# Need help: rand() C always returns 0



## silentbogo (Jan 30, 2014)

I'm using Code::Blocks to write the code and rand() function always return 0.
I tried to plant the seed with srand(time(NULL)), srand(opm_get_wtime()) and at least 10 different other methods, but it does not work...

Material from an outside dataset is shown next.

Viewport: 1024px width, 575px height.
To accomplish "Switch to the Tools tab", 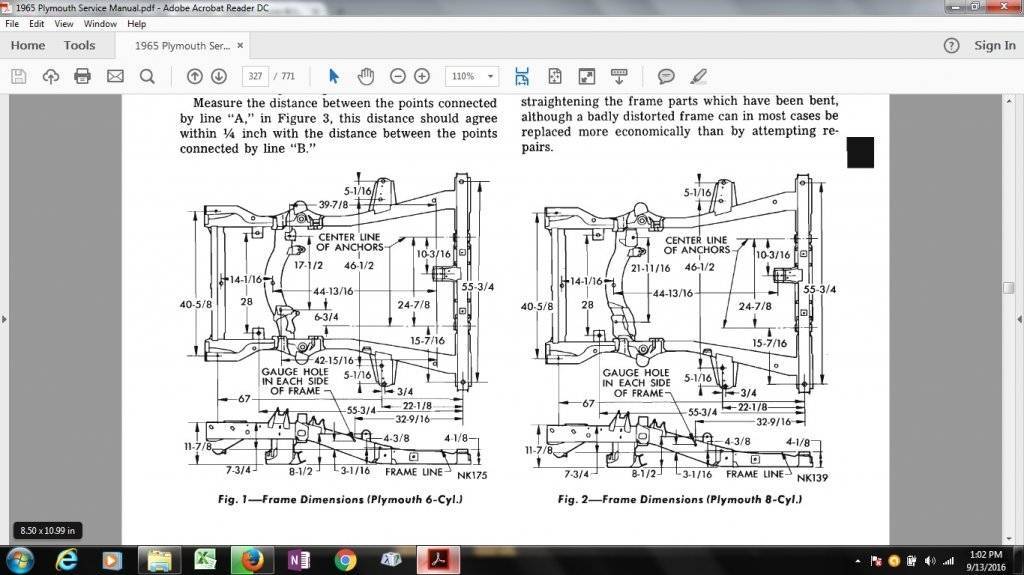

Does anybody know how to fix this?

The general outline of my code looks like this:


```
#include <stdio.h>
#include <stdlib.h>
#include <omp.h>
#include <time.h>

int main()
{
    int toss;
    int number_in_circle = 0;
    int number_of_tosses = 10;
    double distance_squared;
    double x;
    double y;
    srand(time(NULL));
    for (toss=0;toss<number_of_tosses;toss++)
    {
        x = rand()/RAND_MAX - 1;
        y = rand()/RAND_MAX - 1;
        printf("x=%f",x);
        printf("y=%f\r\n",y);
        distance_squared = x * x + y * y ;
        if ( distance_squared <= 1) number_in_circle++;
    }
    int pi_estimate = 4*number_in_circle /((double) number_of_tosses );
    printf("Pi estimate: %d",pi_estimate);
    return 0;
}
```


----------



## W1zzard (Jan 30, 2014)

what's with the -1 there? and why isn't it in ( ) together with RAND_MAX ?
also rand() returns an int, which you might want to cast to a double, so that division works as you assume it to work


----------



## silentbogo (Jan 30, 2014)

W1zzard said:


> what's with the -1 there? and why isn't it in ( ) together with RAND_MAX ?
> also rand() returns an int, which you might want to cast to a double, so that division works as you assume it to work


Thx W1zzard! Had to change the type to int and it worked. 
The actual calculation is:

```
x = 2*rand()/RAND_MAX - 1;
```
I'm trying to generate numbers between -1 and 1 for multithreaded version of Monte Carlo algorithm.


----------